I've read thru the posts about pairing a Verizon Treo 650 with the bluetooth in a BMW (even that long seven-page monster thread). People have been saying different things. I'm looking to pick one up tomorrow. I have a Moto V710 which works great with the car, but I am in sore need of the PDA functions that the Treo offers.

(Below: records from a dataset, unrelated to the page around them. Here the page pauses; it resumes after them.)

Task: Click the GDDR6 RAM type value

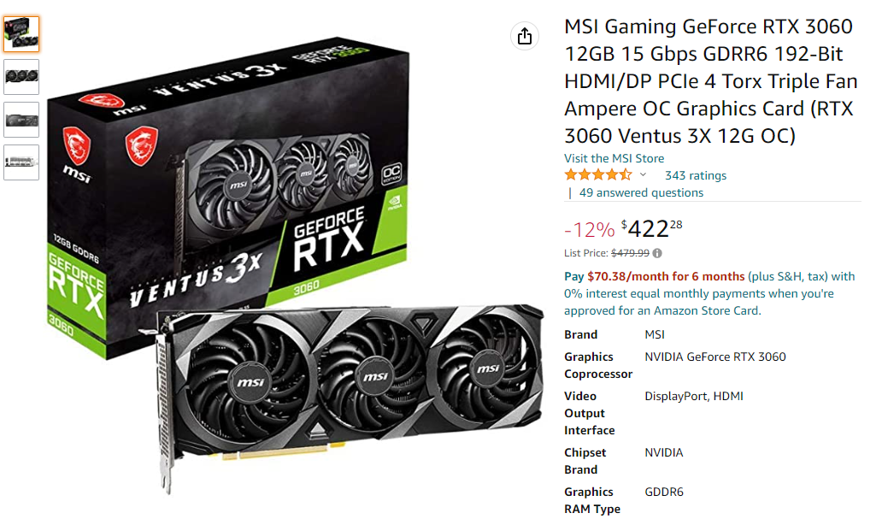Action: tap(664, 492)
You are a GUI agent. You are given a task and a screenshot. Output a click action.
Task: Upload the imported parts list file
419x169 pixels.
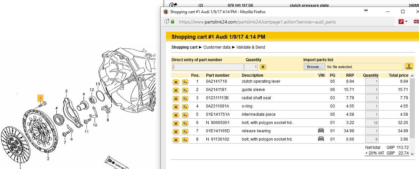point(409,66)
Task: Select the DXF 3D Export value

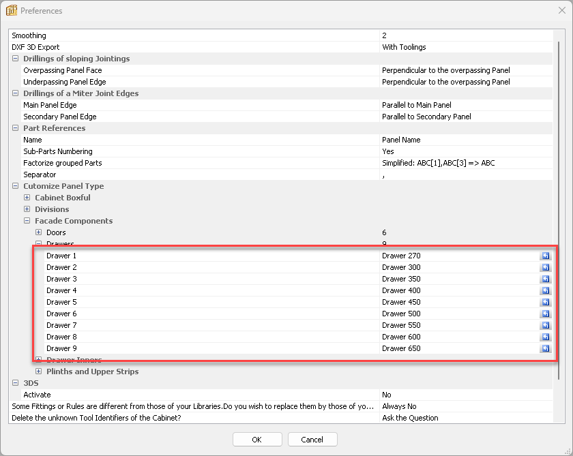Action: (x=464, y=47)
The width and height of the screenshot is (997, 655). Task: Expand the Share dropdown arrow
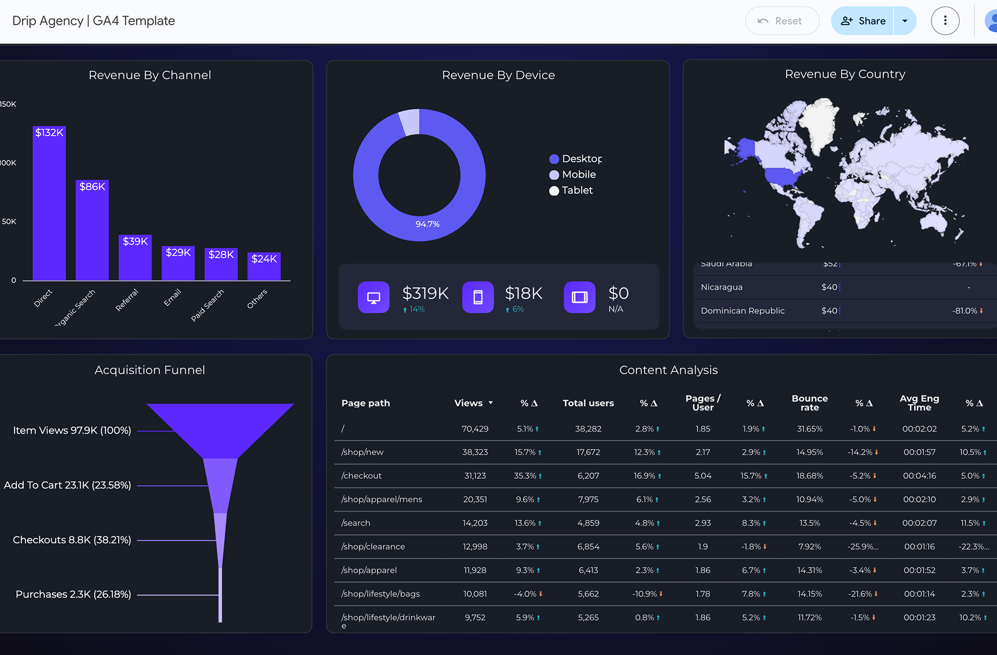click(905, 21)
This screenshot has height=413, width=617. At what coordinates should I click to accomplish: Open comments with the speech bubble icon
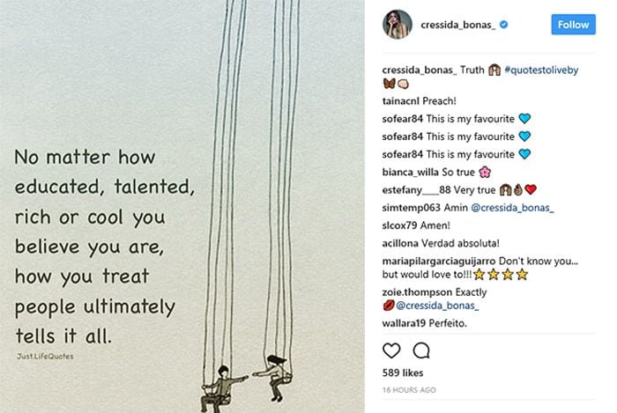pos(421,350)
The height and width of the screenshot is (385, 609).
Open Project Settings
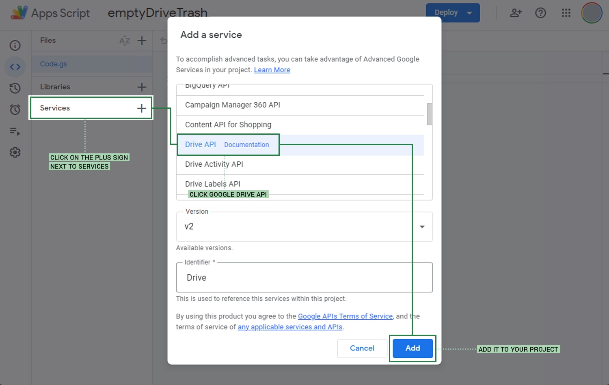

For a definite answer, will a Verizon Treo 650 work with an E90? Meaning, phonebook transfer, voice dialing, etc. 

Thanks in advance.


----------



## SpeedFreak! (May 1, 2005)

willpooted said:


> I've read thru the posts about pairing a Verizon Treo 650 with the bluetooth in a BMW (even that long seven-page monster thread). People have been saying different things. I'm looking to pick one up tomorrow. I have a Moto V710 which works great with the car, but I am in sore need of the PDA functions that the Treo offers.
> 
> For a definite answer, will a Verizon Treo 650 work with an E90? Meaning, *phonebook transfer, voice dialing*, etc.
> 
> Thanks in advance.


NO.


----------



## playsccr (Jul 28, 2004)

i may be mistaken but i thought there was a patch to get the treo to work?


----------



## SpeedFreak! (May 1, 2005)

playsccr said:


> i may be mistaken but i thought there was a patch to get the treo to work?


That would be with Sprint.


----------



## willpooted (May 11, 2005)

SpeedFreak! said:


> NO.


Wonderful. There goes the idea of buying a Treo  .


----------



## willpooted (May 11, 2005)

[BUMP]

Just hoping that someone with a Verizon Treo and an E90 reads this... and has great news.


----------